- [Problem requirements]: Below are lines of data. Give the number of them that contain the string "table", and nothing else.

---*---

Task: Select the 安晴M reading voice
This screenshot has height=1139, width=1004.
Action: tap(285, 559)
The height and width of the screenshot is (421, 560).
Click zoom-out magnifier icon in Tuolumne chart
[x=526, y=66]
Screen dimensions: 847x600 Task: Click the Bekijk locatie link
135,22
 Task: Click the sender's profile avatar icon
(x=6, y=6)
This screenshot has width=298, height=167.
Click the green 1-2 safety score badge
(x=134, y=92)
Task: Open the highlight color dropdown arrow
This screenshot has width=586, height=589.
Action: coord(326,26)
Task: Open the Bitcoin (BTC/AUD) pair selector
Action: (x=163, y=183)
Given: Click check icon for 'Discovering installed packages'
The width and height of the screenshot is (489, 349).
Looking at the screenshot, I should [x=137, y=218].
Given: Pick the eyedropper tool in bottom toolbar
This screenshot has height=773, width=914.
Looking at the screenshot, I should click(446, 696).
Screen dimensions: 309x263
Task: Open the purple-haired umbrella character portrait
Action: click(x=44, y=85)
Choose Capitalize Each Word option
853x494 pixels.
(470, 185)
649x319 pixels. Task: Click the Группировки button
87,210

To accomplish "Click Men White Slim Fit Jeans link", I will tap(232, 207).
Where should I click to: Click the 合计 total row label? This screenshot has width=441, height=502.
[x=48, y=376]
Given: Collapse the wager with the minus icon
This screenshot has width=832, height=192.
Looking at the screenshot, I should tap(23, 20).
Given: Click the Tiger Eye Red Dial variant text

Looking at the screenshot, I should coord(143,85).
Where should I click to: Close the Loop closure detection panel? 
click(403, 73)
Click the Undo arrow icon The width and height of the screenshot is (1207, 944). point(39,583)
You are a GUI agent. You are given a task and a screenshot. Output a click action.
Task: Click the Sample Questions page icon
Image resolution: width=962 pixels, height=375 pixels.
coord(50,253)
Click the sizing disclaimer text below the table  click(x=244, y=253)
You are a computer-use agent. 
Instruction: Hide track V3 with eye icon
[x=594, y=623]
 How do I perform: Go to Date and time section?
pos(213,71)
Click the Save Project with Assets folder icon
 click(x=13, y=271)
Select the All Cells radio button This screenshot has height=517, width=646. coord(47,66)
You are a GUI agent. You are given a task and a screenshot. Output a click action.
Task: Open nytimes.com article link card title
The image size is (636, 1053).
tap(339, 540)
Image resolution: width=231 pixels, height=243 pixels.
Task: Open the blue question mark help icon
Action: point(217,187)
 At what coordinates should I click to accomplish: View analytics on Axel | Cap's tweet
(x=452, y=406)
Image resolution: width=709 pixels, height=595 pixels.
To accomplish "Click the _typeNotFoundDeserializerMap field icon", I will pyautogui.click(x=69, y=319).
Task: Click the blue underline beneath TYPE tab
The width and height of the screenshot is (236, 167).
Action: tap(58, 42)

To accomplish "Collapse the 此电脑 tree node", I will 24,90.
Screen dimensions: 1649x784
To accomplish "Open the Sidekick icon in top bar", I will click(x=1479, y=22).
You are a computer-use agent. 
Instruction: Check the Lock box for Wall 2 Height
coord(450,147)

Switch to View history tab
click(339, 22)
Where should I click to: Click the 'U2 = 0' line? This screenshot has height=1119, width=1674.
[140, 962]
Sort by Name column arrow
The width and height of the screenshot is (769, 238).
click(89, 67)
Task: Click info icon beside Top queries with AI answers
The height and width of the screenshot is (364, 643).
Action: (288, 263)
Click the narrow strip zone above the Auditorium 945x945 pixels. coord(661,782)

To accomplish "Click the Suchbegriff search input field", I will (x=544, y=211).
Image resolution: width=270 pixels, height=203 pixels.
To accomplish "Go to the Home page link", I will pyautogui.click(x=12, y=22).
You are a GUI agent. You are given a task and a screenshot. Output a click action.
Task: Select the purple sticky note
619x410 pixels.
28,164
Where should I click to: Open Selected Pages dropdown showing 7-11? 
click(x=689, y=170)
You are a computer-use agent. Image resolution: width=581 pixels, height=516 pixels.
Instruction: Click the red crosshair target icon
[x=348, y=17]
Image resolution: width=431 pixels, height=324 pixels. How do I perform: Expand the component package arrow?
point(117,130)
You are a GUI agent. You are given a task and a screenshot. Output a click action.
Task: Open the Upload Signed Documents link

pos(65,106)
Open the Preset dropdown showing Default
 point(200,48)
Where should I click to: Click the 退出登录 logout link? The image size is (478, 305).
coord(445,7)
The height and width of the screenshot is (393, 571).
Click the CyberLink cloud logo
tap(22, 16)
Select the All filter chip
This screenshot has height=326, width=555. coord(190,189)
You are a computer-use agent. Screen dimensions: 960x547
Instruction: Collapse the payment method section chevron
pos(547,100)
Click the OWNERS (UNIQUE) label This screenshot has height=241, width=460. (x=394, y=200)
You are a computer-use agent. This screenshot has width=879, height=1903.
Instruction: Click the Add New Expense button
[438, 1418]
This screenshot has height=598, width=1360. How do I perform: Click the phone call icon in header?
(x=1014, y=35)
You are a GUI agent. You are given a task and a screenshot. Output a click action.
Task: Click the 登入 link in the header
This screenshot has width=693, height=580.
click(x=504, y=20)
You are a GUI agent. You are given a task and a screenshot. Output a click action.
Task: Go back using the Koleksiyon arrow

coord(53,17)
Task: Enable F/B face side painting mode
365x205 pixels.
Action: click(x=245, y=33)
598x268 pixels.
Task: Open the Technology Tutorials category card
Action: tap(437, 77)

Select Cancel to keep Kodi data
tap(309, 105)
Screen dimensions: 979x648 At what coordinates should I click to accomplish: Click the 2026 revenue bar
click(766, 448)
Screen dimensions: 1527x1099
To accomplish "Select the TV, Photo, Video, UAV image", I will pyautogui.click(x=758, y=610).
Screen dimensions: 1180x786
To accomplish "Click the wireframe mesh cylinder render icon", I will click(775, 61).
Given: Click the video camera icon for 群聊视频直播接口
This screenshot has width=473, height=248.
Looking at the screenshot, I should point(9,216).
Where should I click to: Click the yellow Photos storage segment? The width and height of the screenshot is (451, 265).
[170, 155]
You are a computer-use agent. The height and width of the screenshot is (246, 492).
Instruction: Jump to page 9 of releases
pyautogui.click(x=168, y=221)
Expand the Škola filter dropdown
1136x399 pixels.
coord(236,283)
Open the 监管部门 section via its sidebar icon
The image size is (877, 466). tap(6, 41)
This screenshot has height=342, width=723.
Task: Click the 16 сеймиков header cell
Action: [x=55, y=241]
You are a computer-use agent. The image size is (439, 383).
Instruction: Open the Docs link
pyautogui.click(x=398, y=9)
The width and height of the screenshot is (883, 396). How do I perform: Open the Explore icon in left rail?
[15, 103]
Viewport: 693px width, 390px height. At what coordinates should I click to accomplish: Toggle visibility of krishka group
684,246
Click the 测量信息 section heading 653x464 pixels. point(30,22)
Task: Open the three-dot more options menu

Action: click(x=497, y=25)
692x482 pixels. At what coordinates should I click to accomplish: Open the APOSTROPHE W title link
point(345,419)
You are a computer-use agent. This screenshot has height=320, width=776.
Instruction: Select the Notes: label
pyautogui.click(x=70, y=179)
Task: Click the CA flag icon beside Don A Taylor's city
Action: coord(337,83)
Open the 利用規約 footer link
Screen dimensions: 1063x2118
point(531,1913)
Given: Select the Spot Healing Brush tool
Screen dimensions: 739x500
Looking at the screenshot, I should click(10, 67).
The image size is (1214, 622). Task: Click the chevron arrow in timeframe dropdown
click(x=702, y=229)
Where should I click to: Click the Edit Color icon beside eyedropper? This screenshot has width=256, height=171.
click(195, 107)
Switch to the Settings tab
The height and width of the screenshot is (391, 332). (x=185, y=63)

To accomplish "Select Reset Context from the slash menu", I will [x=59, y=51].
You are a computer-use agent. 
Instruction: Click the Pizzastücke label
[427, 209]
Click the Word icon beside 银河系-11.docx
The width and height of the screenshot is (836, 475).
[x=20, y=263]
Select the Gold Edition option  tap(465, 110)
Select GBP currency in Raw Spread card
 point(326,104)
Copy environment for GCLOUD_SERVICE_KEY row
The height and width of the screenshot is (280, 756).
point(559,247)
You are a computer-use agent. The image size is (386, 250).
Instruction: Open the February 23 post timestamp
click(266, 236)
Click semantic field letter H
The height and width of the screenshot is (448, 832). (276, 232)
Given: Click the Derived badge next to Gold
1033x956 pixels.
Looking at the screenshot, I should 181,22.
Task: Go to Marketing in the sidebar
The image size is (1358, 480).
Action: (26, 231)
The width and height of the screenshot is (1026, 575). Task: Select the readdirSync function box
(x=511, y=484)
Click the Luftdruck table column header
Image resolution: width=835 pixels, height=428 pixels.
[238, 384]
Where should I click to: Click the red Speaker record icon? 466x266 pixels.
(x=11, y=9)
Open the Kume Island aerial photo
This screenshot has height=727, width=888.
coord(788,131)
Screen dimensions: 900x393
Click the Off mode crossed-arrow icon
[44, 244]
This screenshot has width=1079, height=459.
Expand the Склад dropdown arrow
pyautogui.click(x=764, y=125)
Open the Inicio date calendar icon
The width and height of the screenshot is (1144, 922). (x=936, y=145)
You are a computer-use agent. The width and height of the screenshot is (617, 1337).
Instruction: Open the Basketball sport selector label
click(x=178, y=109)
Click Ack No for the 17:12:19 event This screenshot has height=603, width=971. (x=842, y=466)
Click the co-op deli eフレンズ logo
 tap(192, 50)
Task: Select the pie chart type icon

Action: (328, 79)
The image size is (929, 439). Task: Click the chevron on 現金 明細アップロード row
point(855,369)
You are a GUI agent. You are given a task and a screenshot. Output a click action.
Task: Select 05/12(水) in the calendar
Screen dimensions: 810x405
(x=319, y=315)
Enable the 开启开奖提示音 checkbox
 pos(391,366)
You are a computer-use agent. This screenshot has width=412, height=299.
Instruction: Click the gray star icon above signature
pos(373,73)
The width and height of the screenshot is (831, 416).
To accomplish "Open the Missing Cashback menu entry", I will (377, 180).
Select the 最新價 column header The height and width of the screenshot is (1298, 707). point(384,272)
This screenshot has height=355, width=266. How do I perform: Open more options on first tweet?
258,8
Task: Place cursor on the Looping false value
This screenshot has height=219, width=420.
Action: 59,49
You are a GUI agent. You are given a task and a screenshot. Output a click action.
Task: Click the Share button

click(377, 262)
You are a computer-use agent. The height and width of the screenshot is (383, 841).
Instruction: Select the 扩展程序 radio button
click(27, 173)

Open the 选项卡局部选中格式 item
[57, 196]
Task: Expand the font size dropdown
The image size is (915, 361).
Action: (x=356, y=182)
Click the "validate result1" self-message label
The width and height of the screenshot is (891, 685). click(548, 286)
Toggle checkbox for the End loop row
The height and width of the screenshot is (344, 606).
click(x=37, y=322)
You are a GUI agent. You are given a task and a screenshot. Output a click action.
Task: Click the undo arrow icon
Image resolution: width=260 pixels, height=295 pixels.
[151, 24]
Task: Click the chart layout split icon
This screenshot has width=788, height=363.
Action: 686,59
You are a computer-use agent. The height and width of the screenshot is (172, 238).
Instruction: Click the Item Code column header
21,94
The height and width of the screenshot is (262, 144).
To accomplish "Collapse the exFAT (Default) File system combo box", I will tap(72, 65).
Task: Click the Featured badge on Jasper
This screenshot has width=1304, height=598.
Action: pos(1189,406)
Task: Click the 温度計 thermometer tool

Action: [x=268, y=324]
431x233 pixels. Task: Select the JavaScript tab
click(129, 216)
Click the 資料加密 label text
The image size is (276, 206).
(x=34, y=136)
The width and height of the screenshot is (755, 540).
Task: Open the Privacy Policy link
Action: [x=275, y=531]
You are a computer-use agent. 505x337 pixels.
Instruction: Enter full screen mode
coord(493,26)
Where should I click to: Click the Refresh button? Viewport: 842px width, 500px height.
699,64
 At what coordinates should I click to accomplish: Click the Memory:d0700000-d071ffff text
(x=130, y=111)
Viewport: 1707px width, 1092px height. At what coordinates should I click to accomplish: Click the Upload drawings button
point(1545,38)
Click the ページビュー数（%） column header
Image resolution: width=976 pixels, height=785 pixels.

---*---

- [Solution for this task]: 2